What Walt Disney Taught Me About Communication
- Jul 16, 2025
- 3 min read
Updated: Jul 17, 2025
It was early 2021. Our company had recently experienced a failed acquisition, bankruptcy, layoffs, loss of significant market share to a new Goliath, and for good measure…12 months of Covid that kept us from visiting our customers and each other.
Our March 2021 three-day company and sales kickoff should have been a disaster. There wasn’t much good news to share, but we still had a lot of information to communicate and multiple trainings to deliver. And we would be meeting virtually due to the pandemic, thus losing all the incredible energy that comes from a face-to-face event.
But it was the highest rated kickoff in recent history – how is that even possible? Also, what are the lessons to be learned?
Sometimes a situation is so uncomfortable that it forces a new way of doing something, and in this case, we knew that the tried-and-true method of PowerPoint after PowerPoint would be met with yawns. At least when we were face-to-face, we could pump people up with sugar, caffeine, and energy from each other—but we didn’t have that luxury in 2021 to help overcome a poor delivery.
So, what did we do?
We channeled Mickey Mouse, or to be more accurate, Walt Disney. Let me explain.

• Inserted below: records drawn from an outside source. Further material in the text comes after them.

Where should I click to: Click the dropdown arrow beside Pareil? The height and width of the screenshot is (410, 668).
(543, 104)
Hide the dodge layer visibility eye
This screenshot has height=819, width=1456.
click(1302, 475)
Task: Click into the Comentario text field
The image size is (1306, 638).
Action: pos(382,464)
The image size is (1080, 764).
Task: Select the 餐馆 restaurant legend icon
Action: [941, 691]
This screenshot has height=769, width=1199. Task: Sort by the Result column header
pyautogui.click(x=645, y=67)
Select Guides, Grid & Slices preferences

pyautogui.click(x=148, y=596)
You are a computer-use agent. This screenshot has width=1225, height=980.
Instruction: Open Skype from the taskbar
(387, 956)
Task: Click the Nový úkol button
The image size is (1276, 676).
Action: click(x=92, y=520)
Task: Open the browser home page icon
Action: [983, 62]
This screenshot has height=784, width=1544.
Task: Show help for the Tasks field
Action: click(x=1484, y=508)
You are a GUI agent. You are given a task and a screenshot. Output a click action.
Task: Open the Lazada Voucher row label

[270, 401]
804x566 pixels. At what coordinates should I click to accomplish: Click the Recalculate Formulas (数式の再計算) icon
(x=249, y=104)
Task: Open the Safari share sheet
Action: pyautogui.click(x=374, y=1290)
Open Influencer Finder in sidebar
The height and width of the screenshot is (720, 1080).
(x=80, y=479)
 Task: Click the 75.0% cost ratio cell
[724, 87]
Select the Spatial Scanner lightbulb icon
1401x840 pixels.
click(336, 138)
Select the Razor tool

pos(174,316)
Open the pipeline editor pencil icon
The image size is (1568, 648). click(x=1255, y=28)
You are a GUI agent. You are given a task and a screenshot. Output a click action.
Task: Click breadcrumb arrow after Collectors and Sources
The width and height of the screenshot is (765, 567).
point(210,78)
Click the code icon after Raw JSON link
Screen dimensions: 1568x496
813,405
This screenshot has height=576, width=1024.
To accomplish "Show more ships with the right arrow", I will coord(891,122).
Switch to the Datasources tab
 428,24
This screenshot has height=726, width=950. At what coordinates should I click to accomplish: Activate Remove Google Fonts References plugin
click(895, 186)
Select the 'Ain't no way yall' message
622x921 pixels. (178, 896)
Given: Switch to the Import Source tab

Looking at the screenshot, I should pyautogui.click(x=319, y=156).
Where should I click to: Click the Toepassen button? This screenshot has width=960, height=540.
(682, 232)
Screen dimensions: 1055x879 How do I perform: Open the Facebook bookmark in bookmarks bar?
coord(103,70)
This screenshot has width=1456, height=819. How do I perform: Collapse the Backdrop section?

We had a great Events team, led by Frank Jones, that liked to be challenged. This gave us the freedom to think outside the box. From there, my event co-host, Jesus Machuca, and I worked to find the best way to deliver all the content so it would be both engaging and memorable. We did our research and ultimately found a quote from Walt Disney that really resonated with both of us:
“I would rather entertain and hope that people learned something, than educate people and hope they were entertained.”
This quote reflects Disney’s philosophy of putting entertainment first, with education as a secondary benefit. He believed that if the primary goal was to educate, the content risked becoming boring. However, if you entertained first, people would naturally and more deeply absorb the key lessons along the way.
This approach felt risky—we weren’t entertainers, and if it didn’t work, we’d look foolish. But we decided to commit and lean into Walt’s philosophy. We still needed to educate our people on a lot of topics, but we had to frame up the delivery in a way that seemed like entertainment.
So instead of presentations, we showcased engaging interviews. We spoofed popular movies in a low budget but effective way to get people laughing but embracing our messages. Instead of providing text and lectures on new concepts, we did role-plays.
In one sales training, we took the four best recorded sales presentations that used the concepts we were teaching (we ran a contest and collected 40+ pitches before the kickoff) and turned them into a “Battle Royale,” where Jesus and I sat (virtually) ringside to call the “fights” in detail. When someone asked great discovery questions or surfaced critical needs, we got animated during the presentation and called it out like a commentator calling a knockout punch!
And we turned the negative of being virtual into a big positive. Because everything was virtual, it gave us the opportunity to prerecord almost all the material. This gave Frank Jones’ incredible team the opportunity to add their special effects magic to make it more entertaining. It also kept everything on time and under control.
After the three-day event, the ratings were through the roof and the trainings were embraced at levels we’d never seen before. The videos were reused for training, new hire onboarding, and other events. Our CEO even used them to get people pumped up.
The takeaways:
o Even when you’re comfortable, push yourself to try something new and challenge the way you’ve always done things. Everyone’s heard this advice, but it’s often overlooked—even though the benefits can be enormous.
o Don’t look at obstacles as negatives, reframe them and many times they can become huge positives. This is how David beat Goliath.
o Don’t be afraid to entertain first and educate second. While this seems counterintuitive, our ability to educate people during our company/sales kickoff jumped dramatically when we followed Walt Disney’s advice. It was scary, but it was worth it.
We all want to be heard, but remember to think about it from the listener’s perspective. Very few people will stay engaged when being lectured, but when being entertained they will stay on the edges of their seats!